La búsqueda de la felicidad desde el desengaño vivido retorna  constantemente. Así lo expresa en “El rastro”: “Perdí el rastro antiguo de la felicidad, / esa cosa indeterminada, / lo perdí, y hoy, ahora, / intento, de nuevo, retomar el camino”. Y desemboca en el sentimiento de gratitud en la mujer que encarna el amor: “la que desmiente la tristeza / y niega el dolor, / (…) te canto los poemas que tú me traes”. Y un paso más se da en el poema “Fuego”, en el que muestra la identificación del amor con el fuego de la pasión, que en su deriva construye y destruye a la vez. Y esta idea recurrente se retoma en el último poema del libro (“Alegría), quizá uno de los más bellos y en el que se resume, a su vez, esa idea de renovación en el decir y en el sentir en la poesía de Cebrián: “Hay, amigos, podéis creerme, / un fuego reparador”. Y en este arder, el tú de la amada (la que genera la vida) se nombra reiteradamente, tal y como sucede en el poema “Night and day”. En “Oración”, aborda también nuevos matices temáticos (un sentimiento transcendente del Amor a la espera de una dádiva), que hasta la fecha no eran frecuentes en un poeta que radiografiaba su propia vida y esos afluentes temáticos concretados en los temas constantes de la literatura. Por ello nos referimos a la idea de regeneración vital y poética que este libro ofrece. El bello poema amoroso “La intemperie” muestra con acierto esa comunicación entre el yo y el tú amantes, pero también una nueva modulación en el decir, que se atempera y se condensa, ganando en profundidad  expresiva. Y en esta misma línea destaca “La 1ª tarea de la mañana”, quizá el poema más narrativo del libro, y más cebrianesco, porque desde su fluidez expresiva y su verdad temática se convierte en un ejemplo de lo que es y debe ser la poesía de este autor. A esta variedad temática que estamos reclamando como seña de identidad de este libro hay que añadir la mirada crítica e irónica sobre los desprotegidos de este mundo, tal y como sucede en “Poemas de amor”, donde el propio poeta censura su ombliguismo vital acuciado por la redacción de poemitas de amor mientras el mundo gira a la deriva y en pobreza creciente.

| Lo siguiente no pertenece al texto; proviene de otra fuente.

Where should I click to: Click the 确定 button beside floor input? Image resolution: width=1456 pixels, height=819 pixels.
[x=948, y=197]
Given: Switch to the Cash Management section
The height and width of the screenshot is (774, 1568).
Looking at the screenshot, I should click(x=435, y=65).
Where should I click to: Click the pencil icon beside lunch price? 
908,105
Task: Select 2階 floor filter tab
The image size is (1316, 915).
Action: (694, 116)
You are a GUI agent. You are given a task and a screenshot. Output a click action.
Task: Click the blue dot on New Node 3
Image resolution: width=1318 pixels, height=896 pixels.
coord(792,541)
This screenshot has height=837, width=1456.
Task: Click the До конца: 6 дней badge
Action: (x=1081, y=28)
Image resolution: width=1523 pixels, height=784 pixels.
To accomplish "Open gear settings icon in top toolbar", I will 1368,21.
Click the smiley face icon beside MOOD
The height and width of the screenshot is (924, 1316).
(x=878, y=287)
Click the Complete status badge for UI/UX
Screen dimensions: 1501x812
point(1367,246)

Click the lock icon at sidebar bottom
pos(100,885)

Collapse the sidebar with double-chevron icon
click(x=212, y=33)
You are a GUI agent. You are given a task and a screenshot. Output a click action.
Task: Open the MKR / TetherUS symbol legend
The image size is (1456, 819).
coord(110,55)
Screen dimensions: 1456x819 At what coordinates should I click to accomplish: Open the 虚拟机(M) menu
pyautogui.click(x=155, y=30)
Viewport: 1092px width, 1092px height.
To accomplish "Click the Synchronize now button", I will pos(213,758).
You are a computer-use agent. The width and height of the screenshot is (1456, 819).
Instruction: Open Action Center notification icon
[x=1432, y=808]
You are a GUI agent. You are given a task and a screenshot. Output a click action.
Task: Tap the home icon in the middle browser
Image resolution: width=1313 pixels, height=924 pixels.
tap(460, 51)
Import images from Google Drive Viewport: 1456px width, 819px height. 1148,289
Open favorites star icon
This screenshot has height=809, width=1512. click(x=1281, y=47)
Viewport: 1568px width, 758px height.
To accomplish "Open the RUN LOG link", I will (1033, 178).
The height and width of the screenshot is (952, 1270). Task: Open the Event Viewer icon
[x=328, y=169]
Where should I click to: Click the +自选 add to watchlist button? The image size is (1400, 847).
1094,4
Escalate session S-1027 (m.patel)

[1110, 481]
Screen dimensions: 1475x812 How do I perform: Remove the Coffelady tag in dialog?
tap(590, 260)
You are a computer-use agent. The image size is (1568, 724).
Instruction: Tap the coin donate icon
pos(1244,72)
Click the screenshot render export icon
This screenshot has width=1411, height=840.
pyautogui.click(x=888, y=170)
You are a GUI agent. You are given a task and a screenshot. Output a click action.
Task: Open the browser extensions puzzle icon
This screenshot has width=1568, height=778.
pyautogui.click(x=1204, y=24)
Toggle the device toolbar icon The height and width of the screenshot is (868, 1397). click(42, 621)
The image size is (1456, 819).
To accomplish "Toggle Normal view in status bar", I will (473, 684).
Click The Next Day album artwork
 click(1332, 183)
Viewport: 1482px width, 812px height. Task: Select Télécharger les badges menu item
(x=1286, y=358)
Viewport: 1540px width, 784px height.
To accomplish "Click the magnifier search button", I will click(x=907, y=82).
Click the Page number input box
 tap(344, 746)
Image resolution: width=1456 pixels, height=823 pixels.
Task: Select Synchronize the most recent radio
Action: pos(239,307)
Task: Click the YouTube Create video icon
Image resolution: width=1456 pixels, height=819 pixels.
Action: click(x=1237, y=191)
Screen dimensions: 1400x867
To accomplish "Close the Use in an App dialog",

¿Y qué decir de los aciertos formales y estilísticos de un libro que se erige como una muestra de poesía antirretórica? Es cierto que no gusta Javier Cebrián de imágenes gratuitas, como lo es también que prefiere pensamientos emocionados como balas directas al corazón desguarnecido de sus lectores. Algún rasgo irónico, una emoción contenida, eso que los entendidos llaman poesía de “línea clara”, son su mejor carta de presentación. Por otra parte, y, aunque es una práctica común entre los poetas actuales el uso de una métrica reducida (aunque no exclusivamente) a los heptasílabos y endecasílabos, carentes siempre de rima por su soniquete cansino, Javier Cebrián renuncia, desde su concepción libérrima del acto de escribir, a cualquier atadura de la métrica, al tiempo que persiste en el verso libre, guiado siempre por la buena musicalidad del poema.
Para concluir, quiero insistir en que los versos de Javier Cebrián poseen la fuerza de quien es consciente de que tiene poco que perder. La inmensa mayoría de sus versos desazonan, conmueven por su tristeza asumida,  cautivan por el desaliento superado solo por la fe en el amor, y, sobre todo, sobrecogen por la belleza literaria que rezuman. Tras leer a Javier Cebrián nadie sale indemne ni indiferente, porque con este poemario, nuestro autor parece abrir una nueva fase, se reinventa poéticamente con un discurso menos áspero, más auténtico y muy ceñido a su biografía (poemas como “Sangre” o “Madre” lo avalan), como si ejemplicara el poder de renovación y purificación que siempre ha tenido el ave fénix, ese bicho alado que, según la mitología, se consumía por acción del fuego cada 500 años.